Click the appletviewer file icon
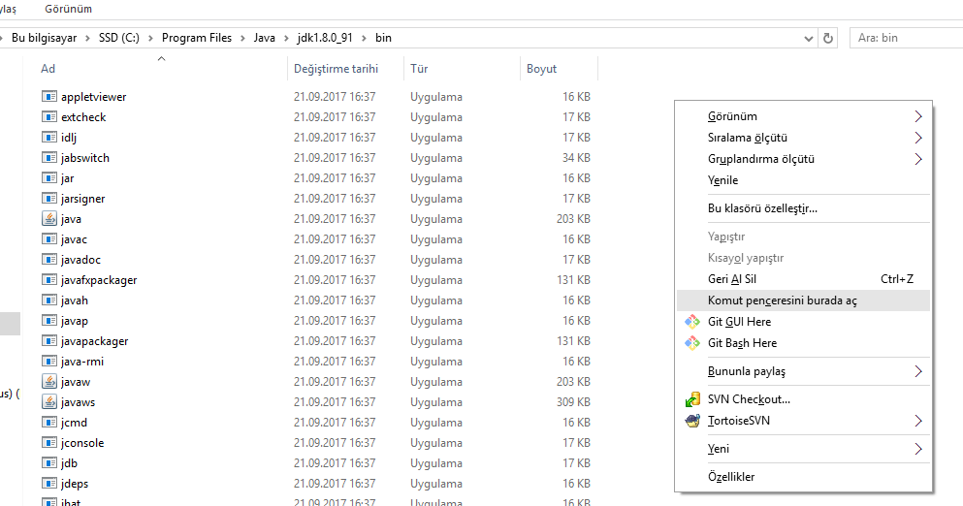963x506 pixels. (50, 97)
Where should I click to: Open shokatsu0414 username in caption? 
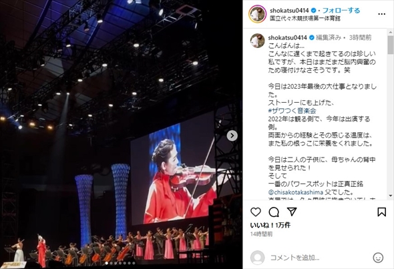(287, 37)
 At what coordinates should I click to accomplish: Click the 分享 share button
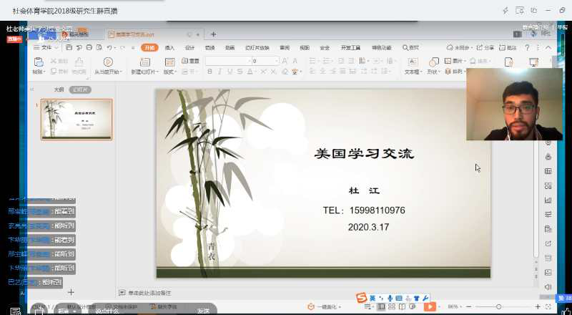[486, 47]
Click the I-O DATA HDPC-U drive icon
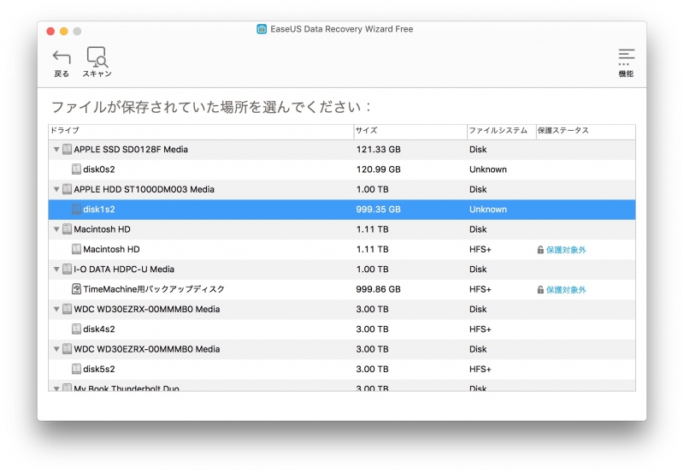The image size is (684, 474). (x=67, y=270)
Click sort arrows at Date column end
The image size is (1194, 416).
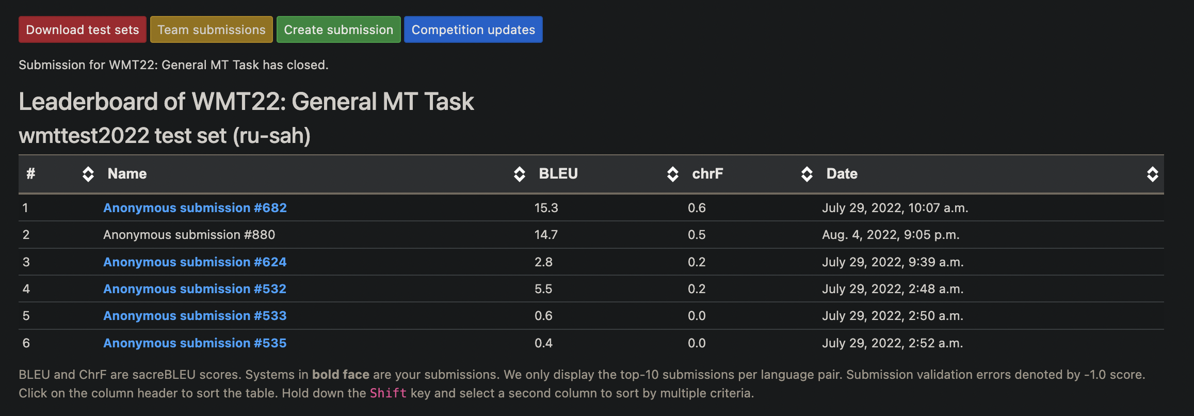point(1153,174)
———
Write out the records above exactly as they appear, leaving out any pictures.

TASK ANSWER:
Click the appletviewer file icon
963x506 pixels. (50, 97)
Where should I click to: Open shokatsu0414 username in caption? 
(287, 37)
 At what coordinates should I click to accomplish: Click the 分享 share button
[486, 47]
Click the I-O DATA HDPC-U drive icon
The image size is (684, 474). (x=67, y=270)
Click sort arrows at Date column end
The image size is (1194, 416).
point(1153,174)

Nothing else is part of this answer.